What to work on:
Copy the listing verbatim, from the line containing "Given: Select driver PIA in the timing list" up to and including the line containing "tap(89, 713)".

Begin

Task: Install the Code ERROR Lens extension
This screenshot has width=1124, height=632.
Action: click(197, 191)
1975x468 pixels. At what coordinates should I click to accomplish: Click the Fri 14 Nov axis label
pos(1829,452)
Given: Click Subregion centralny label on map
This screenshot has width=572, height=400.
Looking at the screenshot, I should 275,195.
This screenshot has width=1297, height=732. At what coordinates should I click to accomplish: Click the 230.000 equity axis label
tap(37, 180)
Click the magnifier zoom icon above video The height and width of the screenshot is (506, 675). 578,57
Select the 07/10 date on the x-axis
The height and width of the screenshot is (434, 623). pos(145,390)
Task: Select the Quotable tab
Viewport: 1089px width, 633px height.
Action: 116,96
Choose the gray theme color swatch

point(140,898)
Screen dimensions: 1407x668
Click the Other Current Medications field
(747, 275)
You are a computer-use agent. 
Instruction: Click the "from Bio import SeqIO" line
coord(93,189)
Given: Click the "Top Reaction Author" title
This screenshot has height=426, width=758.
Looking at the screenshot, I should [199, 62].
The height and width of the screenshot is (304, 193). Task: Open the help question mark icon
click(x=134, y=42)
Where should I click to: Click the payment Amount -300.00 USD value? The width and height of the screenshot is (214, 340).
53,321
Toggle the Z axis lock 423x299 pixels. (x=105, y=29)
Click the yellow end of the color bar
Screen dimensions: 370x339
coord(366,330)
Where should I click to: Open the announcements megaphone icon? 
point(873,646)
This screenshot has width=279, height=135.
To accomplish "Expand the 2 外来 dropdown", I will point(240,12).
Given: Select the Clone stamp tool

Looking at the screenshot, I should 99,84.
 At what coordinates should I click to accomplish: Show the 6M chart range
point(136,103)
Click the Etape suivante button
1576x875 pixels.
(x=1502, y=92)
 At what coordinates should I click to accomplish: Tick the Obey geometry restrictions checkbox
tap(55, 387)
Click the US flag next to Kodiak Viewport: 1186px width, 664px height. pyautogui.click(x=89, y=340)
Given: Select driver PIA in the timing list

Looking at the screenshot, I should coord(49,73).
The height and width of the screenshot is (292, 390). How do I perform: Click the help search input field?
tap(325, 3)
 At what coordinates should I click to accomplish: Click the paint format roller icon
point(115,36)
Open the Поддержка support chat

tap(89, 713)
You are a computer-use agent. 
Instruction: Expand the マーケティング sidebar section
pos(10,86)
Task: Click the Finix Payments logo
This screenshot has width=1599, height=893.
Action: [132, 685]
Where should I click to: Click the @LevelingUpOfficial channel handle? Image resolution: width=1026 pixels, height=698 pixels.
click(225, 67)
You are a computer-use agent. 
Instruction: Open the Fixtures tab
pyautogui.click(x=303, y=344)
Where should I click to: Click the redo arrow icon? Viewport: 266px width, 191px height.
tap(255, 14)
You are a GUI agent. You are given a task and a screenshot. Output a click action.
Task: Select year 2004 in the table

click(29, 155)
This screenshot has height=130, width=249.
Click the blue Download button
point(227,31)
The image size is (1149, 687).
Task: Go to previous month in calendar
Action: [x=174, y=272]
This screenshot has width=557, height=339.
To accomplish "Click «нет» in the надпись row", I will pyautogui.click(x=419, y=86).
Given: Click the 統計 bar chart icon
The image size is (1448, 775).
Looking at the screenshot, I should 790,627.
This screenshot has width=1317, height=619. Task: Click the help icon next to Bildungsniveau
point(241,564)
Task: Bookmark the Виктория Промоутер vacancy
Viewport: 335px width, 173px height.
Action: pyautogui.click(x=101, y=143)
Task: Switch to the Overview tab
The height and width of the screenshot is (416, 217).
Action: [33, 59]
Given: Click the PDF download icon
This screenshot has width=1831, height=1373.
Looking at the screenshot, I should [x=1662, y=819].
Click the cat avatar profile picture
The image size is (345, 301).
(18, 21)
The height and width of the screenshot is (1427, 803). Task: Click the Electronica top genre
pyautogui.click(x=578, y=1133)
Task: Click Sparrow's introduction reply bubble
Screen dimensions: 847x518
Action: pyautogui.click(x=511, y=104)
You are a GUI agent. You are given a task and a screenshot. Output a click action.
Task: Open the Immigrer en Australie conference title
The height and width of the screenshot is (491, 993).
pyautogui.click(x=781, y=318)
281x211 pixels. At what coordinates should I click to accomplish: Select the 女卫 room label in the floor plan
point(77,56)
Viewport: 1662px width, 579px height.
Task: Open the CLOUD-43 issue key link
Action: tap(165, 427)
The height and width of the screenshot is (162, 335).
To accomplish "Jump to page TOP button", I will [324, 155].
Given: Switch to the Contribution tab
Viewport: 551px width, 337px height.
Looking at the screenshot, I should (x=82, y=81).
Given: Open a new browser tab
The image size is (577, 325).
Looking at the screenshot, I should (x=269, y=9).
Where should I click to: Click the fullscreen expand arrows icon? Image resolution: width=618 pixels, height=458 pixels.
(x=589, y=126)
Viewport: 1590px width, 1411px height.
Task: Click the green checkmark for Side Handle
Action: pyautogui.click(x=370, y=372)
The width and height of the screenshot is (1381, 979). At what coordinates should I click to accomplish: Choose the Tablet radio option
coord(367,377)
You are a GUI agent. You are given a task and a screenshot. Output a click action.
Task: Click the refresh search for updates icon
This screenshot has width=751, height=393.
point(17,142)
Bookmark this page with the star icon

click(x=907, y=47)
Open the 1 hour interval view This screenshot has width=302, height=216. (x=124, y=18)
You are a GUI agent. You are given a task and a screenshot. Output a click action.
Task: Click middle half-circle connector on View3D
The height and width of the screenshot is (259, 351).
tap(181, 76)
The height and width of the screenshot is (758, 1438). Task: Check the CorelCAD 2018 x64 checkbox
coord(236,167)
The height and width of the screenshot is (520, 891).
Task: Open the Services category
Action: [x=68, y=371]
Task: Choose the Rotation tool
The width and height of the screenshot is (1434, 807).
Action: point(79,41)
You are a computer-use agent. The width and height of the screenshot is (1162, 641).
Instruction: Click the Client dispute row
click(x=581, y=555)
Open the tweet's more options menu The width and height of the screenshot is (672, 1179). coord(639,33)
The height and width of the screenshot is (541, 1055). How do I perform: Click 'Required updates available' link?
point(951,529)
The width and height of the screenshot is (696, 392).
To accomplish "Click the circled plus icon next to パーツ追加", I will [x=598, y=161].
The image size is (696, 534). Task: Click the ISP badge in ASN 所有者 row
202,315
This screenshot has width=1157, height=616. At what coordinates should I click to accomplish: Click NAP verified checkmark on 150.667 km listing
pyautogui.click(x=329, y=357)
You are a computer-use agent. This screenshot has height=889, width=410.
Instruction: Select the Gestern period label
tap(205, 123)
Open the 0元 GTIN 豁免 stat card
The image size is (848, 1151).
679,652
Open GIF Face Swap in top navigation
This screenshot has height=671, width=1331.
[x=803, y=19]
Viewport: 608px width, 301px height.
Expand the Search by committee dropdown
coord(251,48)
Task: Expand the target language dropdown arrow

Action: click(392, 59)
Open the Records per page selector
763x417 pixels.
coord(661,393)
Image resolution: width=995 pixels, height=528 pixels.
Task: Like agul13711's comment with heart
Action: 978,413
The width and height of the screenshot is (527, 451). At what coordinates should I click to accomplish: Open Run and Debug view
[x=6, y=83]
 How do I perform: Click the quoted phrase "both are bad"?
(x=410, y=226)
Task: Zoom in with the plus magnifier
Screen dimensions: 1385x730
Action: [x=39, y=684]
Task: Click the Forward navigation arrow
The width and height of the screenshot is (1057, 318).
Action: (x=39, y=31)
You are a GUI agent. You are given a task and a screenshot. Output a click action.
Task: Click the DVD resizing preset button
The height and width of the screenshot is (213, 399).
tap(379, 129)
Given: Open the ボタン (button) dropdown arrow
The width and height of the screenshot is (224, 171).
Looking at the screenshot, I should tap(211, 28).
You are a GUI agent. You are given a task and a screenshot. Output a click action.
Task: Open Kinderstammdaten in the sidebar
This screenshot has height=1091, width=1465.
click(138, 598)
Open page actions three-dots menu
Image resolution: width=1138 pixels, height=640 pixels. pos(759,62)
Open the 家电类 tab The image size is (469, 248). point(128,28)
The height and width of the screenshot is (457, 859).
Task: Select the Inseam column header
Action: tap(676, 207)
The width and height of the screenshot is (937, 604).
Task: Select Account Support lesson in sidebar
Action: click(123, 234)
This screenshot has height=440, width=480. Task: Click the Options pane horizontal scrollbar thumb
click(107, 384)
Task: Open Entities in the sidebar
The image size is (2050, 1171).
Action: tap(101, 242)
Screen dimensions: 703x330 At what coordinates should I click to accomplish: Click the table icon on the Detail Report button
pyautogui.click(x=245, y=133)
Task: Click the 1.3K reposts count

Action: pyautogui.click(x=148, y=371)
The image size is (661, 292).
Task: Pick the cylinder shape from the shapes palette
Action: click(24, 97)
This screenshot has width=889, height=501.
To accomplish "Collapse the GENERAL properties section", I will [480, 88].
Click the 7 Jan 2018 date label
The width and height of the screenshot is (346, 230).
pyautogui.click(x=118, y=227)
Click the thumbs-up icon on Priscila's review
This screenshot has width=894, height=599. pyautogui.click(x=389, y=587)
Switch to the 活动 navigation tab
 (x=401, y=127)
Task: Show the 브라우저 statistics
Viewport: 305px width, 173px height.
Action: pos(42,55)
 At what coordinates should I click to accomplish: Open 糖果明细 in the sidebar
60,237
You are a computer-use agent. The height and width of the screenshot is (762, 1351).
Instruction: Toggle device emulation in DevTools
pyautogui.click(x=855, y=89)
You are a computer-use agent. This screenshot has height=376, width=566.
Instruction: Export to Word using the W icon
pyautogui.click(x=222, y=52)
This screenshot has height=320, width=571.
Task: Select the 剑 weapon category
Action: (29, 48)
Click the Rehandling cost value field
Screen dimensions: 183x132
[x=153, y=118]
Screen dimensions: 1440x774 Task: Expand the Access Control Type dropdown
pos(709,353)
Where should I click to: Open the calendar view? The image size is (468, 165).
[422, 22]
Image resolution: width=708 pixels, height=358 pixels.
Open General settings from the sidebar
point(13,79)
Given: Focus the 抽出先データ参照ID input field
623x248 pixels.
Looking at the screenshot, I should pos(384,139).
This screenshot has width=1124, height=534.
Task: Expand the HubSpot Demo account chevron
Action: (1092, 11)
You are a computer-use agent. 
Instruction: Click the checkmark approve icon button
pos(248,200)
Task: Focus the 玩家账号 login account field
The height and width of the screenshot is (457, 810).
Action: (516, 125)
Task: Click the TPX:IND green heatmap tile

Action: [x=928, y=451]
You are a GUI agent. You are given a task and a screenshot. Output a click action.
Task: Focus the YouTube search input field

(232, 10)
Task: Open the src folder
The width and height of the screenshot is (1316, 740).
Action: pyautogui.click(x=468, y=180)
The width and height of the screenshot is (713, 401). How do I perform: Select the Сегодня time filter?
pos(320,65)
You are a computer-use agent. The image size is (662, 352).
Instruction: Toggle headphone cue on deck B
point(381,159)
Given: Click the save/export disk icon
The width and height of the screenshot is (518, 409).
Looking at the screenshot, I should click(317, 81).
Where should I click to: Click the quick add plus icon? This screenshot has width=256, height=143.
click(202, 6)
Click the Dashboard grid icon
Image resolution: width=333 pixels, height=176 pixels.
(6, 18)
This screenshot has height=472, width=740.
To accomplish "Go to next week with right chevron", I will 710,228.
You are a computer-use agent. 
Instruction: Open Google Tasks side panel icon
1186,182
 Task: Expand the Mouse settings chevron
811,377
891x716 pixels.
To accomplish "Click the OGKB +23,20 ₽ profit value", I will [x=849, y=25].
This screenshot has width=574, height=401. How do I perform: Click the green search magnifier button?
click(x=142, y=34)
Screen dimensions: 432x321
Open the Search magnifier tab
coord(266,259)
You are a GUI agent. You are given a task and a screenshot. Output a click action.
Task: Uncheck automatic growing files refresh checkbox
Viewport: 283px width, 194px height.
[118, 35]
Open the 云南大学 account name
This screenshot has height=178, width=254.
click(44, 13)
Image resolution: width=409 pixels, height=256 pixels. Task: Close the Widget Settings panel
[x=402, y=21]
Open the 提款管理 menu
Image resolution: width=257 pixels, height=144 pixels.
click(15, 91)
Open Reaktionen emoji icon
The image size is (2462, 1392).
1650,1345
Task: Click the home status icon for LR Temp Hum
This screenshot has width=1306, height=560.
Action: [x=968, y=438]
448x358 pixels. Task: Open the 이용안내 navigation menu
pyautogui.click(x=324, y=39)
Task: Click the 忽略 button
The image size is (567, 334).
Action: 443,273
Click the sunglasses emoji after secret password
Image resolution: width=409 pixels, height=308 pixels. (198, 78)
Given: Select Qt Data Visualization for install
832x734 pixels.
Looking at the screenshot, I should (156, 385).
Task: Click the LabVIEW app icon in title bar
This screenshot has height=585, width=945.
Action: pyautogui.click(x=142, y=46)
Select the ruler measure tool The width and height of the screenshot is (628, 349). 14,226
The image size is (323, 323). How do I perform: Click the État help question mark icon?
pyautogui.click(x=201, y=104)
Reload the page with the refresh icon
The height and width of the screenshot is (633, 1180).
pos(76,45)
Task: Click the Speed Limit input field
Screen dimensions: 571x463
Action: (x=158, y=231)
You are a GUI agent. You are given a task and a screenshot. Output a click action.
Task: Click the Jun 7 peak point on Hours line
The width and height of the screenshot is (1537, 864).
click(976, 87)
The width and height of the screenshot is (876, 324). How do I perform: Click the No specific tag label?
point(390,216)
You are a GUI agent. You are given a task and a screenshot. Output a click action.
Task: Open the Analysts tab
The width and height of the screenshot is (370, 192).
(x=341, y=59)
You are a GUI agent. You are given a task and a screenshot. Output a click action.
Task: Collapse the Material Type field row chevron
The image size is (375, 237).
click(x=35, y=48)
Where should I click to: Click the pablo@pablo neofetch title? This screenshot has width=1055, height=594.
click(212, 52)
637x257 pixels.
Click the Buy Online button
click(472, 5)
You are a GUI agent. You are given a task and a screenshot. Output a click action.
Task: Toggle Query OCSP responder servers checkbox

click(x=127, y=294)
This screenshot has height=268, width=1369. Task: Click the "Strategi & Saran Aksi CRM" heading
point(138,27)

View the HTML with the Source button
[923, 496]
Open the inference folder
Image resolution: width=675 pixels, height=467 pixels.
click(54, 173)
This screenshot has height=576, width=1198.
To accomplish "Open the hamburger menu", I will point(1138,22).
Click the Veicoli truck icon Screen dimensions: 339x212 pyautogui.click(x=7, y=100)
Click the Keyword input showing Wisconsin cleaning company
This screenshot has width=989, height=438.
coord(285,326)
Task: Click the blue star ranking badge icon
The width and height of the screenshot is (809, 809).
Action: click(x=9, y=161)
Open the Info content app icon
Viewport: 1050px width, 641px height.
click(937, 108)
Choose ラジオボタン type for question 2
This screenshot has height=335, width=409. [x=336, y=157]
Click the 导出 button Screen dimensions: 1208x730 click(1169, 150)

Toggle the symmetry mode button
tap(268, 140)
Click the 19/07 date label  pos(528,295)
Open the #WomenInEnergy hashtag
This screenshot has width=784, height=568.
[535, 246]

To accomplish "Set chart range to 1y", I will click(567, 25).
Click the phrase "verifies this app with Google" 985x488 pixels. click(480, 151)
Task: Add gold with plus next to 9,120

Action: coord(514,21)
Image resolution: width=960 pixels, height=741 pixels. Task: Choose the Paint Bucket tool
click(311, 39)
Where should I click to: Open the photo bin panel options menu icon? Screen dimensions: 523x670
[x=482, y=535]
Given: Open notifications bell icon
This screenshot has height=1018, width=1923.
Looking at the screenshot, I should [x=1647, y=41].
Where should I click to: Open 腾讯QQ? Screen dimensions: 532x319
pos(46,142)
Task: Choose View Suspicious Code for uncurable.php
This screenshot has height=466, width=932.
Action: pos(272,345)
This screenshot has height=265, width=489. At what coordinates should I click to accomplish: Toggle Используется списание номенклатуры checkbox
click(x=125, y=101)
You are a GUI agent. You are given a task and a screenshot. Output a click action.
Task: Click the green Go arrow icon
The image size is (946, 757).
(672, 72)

End

Full output:
Given: Select driver PIA in the timing list

Looking at the screenshot, I should coord(49,73).
The height and width of the screenshot is (292, 390). How do I perform: Click the help search input field?
tap(325, 3)
 At what coordinates should I click to accomplish: Click the paint format roller icon
point(115,36)
Open the Поддержка support chat

tap(89, 713)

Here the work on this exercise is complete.